La sua vita di uomo, sacerdote e vescovo fu ispirata all’ideale della carità: il suo cuore, la sua casa, la sua borsa fu aperta a tutti i bisognosi. A volte preso dai ritmi dell’attività pastorale quotidiana, confessa che l’istinto naturale lo vorrebbe portare a non badare a qualcuno di loro “ ma subito un’espiazione: è Gesù stesso, lascia Dio per Dio!”.
Iniziò il suo servizio episcopale visitando tutte le famiglie ed entrò in tutte le case, consolò i poveri, i più cari tra i suoi figli. Le sue visite avvenivano per lo più nelle ore serali, indossando il vecchio mantello militare tinto di nero, sotto il quale era facile nascondere cibarie o altro, senza destare attenzione. Quanti di loro, in teorie interminabili, si sono rivolti a lui hanno sempre trovato a tutte le ore buona accoglienza, senza pretesti, ma piena comprensione e sollecito interessamento.

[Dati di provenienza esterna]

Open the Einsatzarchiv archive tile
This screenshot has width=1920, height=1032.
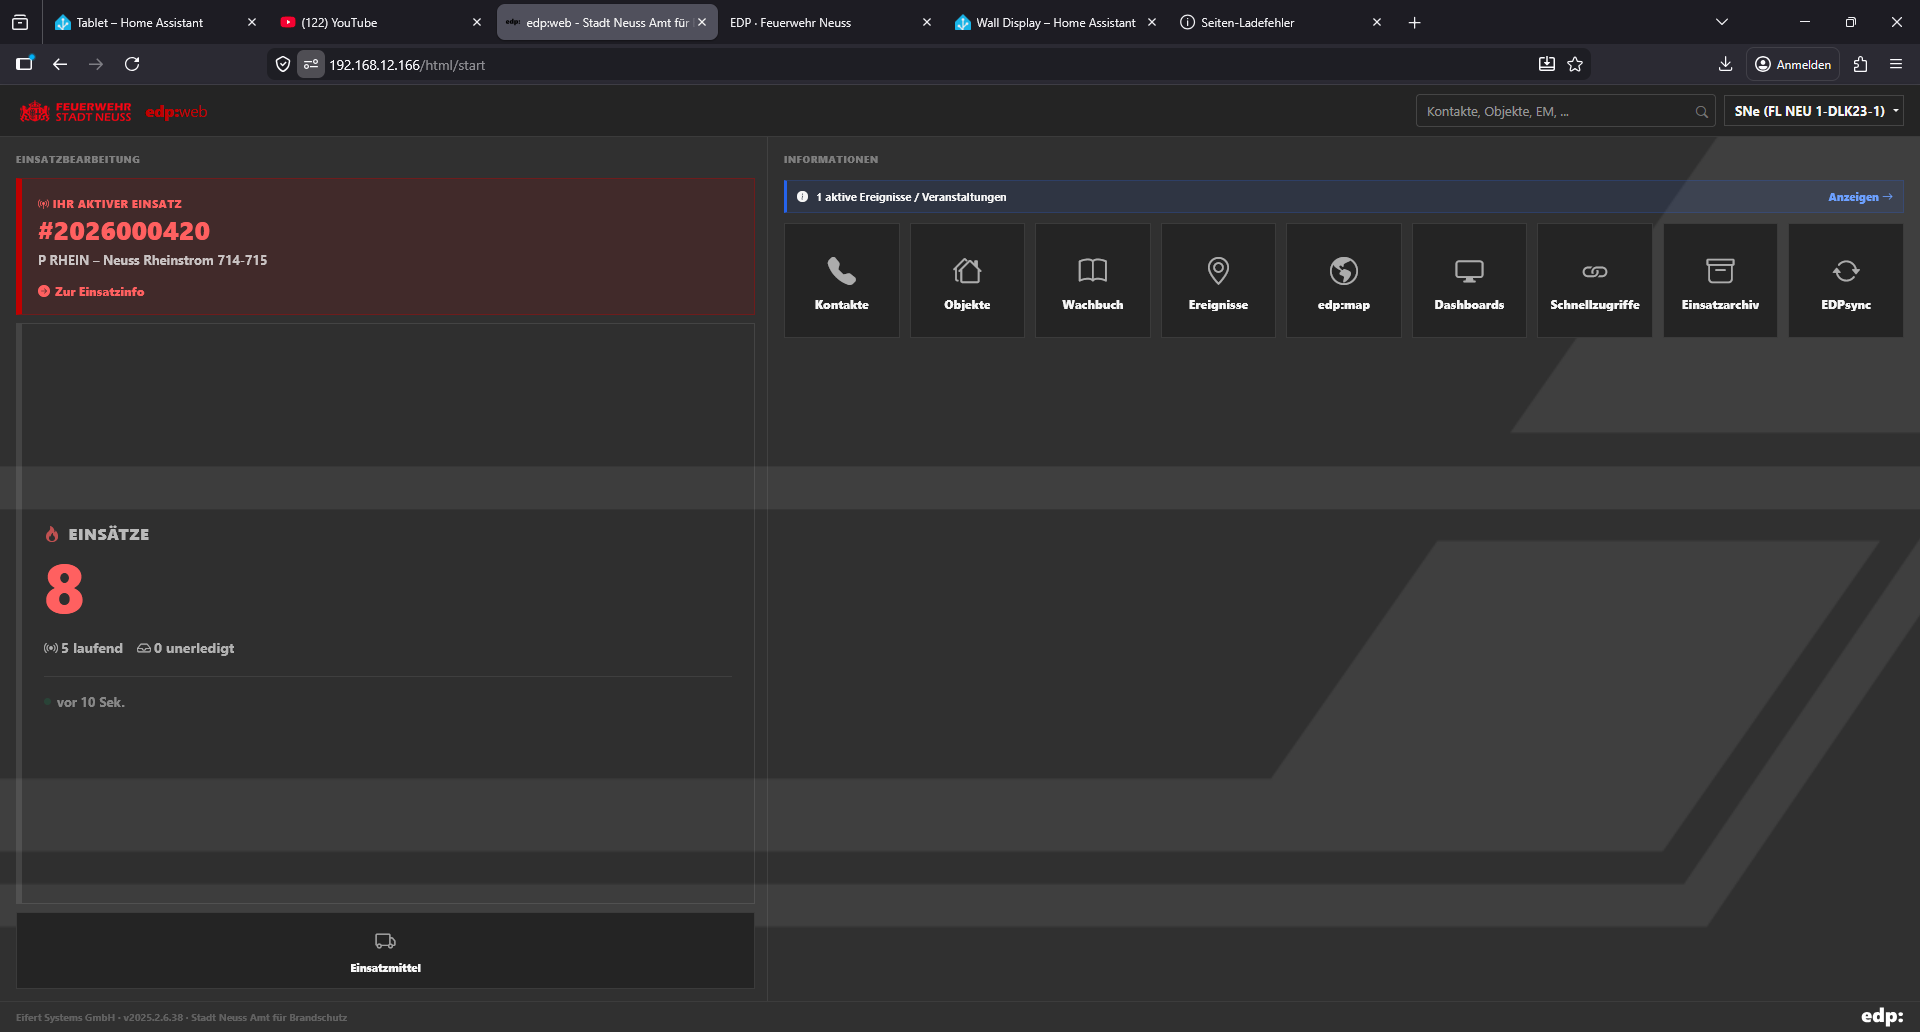tap(1720, 281)
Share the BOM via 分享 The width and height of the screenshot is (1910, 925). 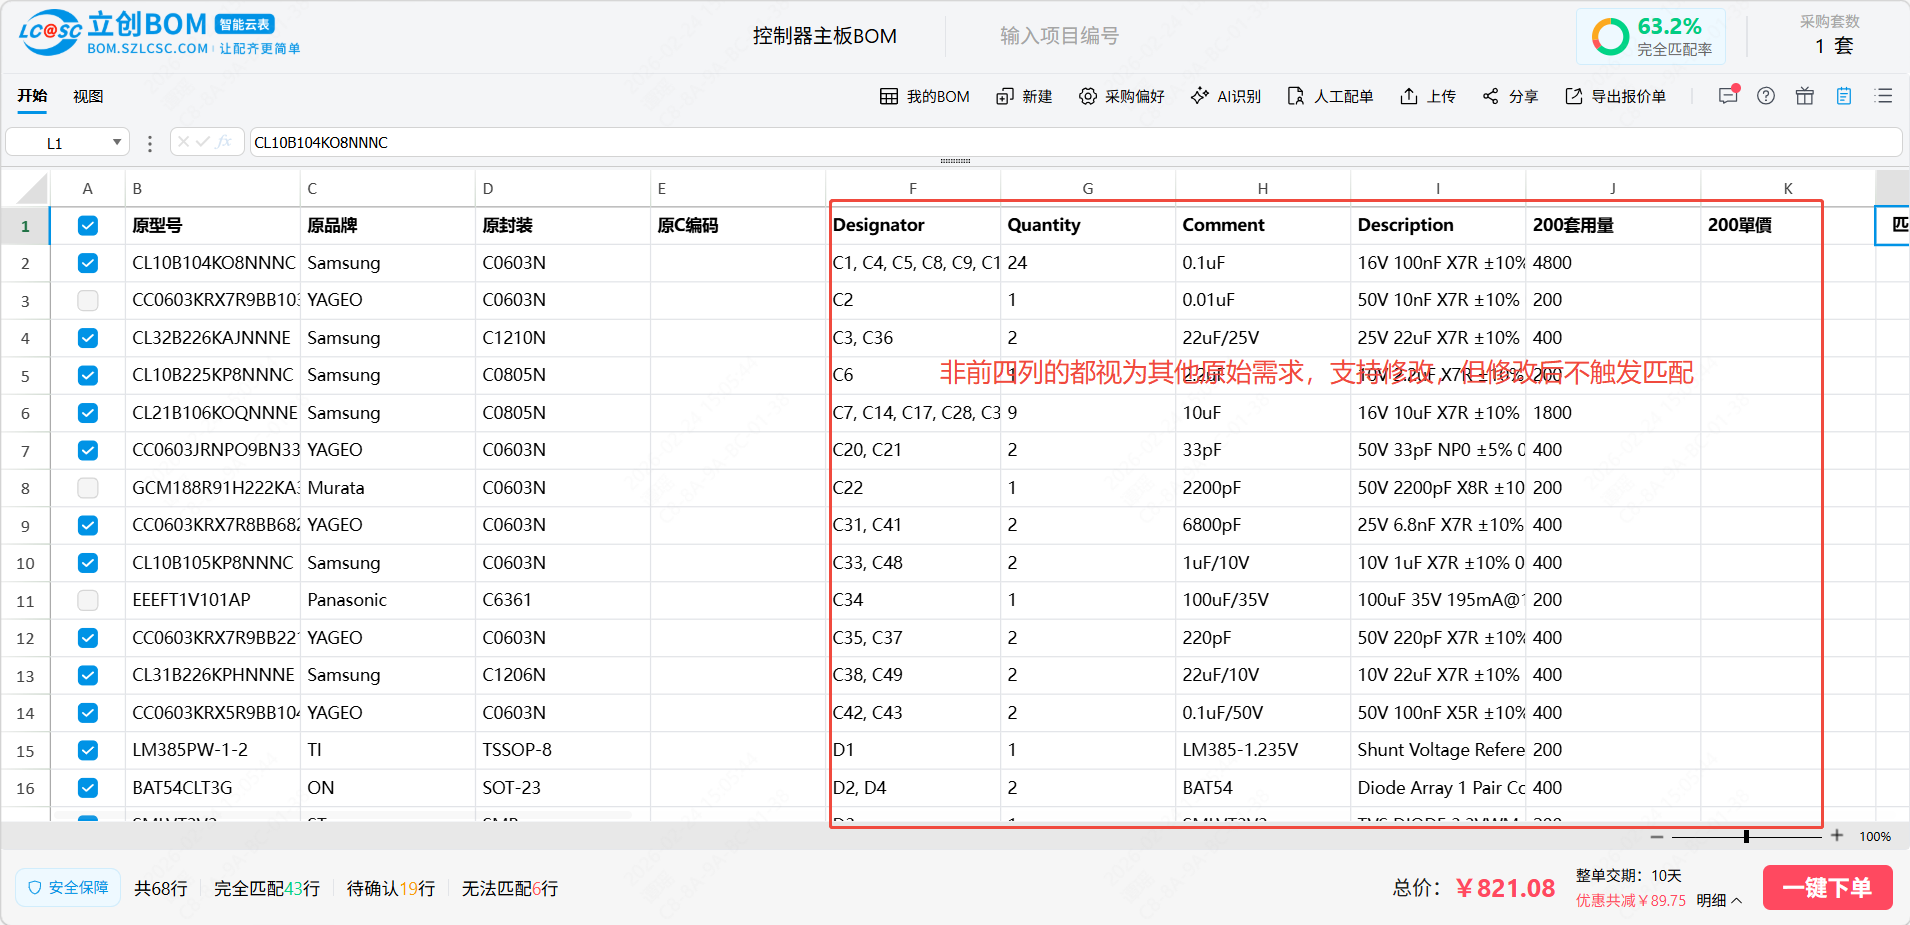tap(1510, 96)
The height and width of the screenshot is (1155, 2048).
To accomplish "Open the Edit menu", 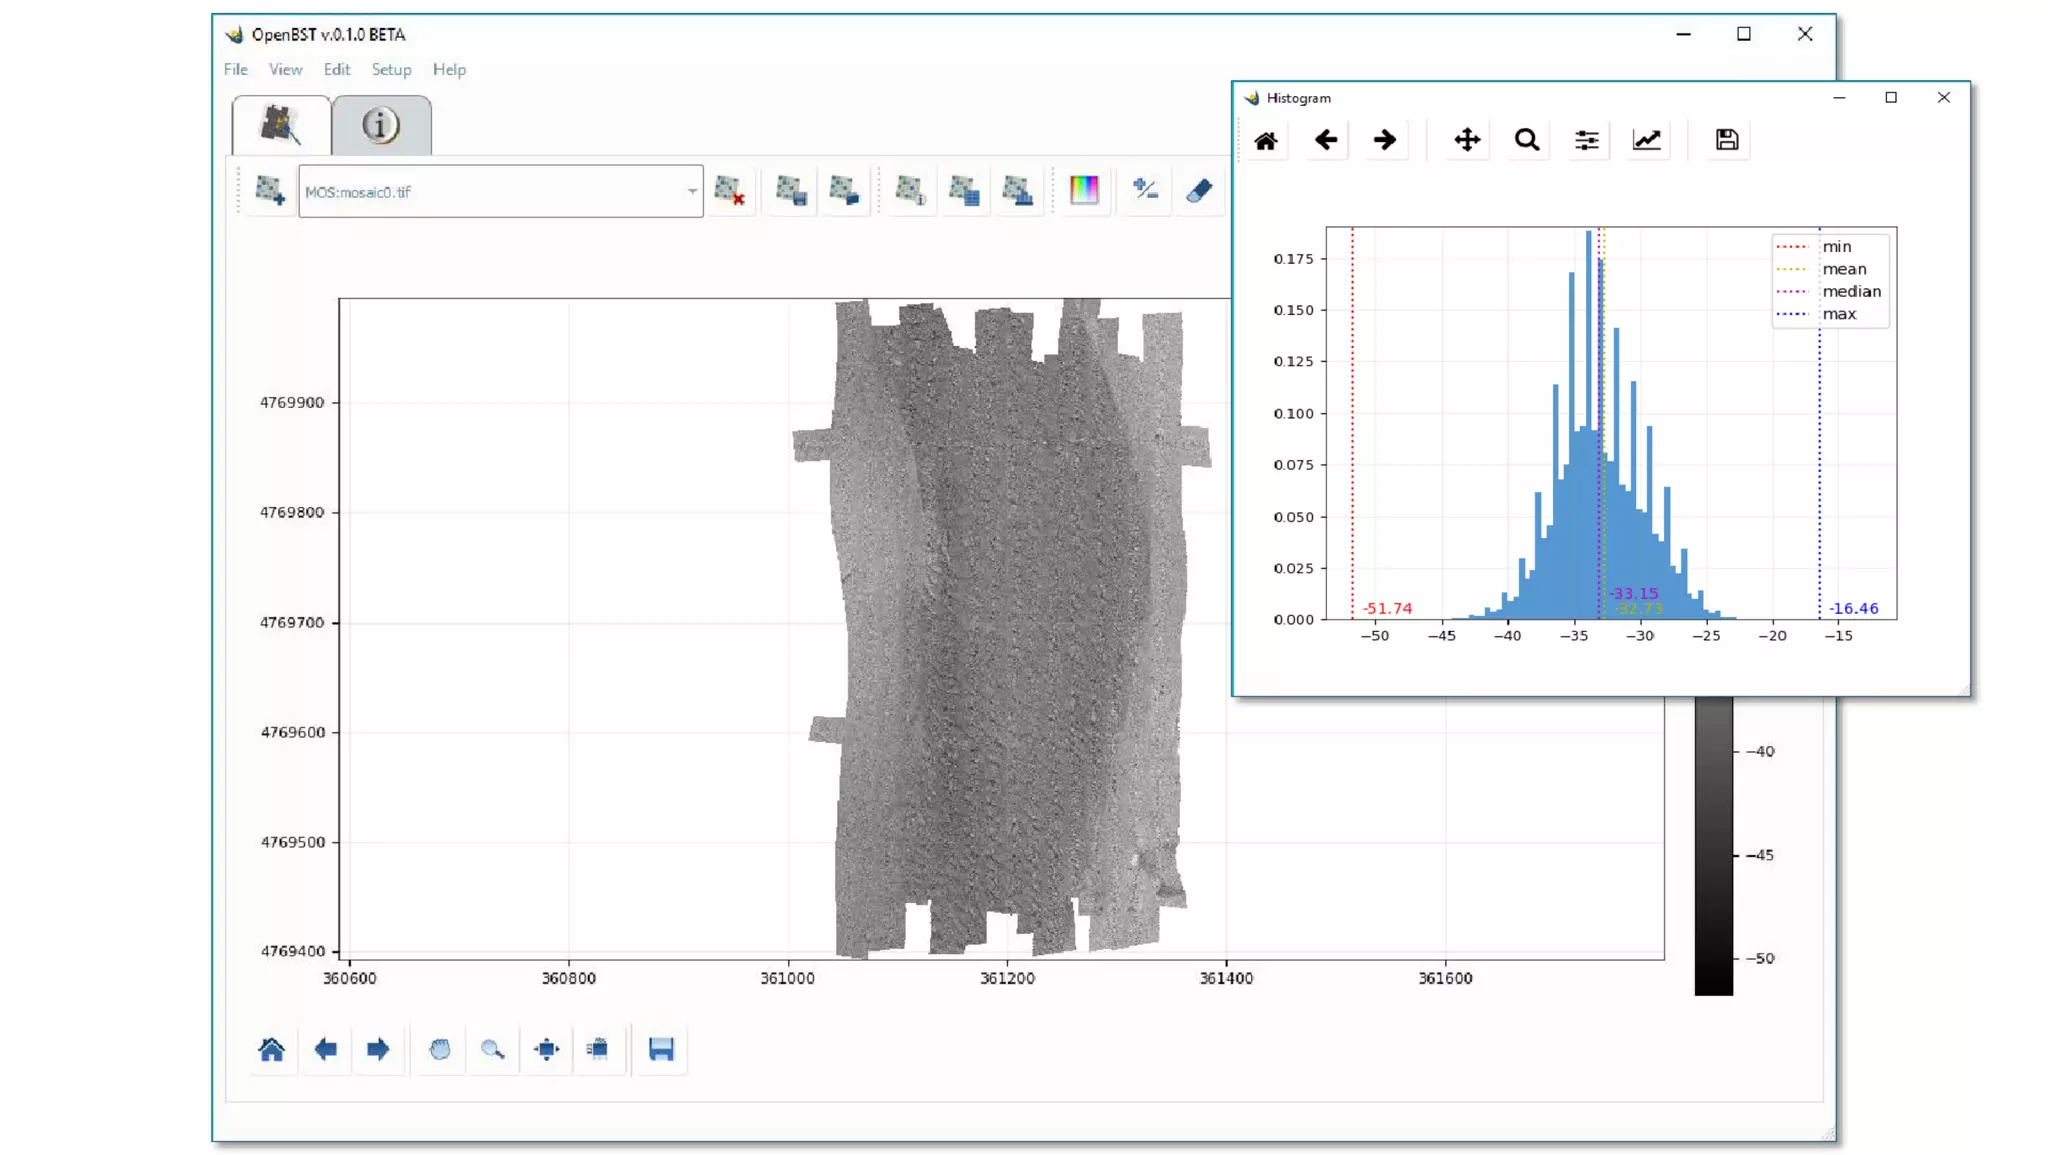I will click(x=336, y=69).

“I poveri sono tutti coloro, che hanno bisogno di aiuto e di confort: i bisognosi, i disoccupati, i malati, i carcerati, gli afflitti. A questi in modo speciale è aperto il cuore del pastore e del padre, e vorrei che a tutti arrivasse subito l’interesse e il soccorso dei fratelli che si trovano in grado di aiutarli in modo che la vita cristiana della nostra diocesi ricavasse da questo impegno di energia e di mezzi non peso e fatica, ma forza e santa letizia.” Fra le iniziative del suo XXV di episcopato, nel 1964 celebrò la “Giornata del Povero” lieto di essere circondato dalla presenza dei “prediletti tra i suoi venticinquemila figlioli.”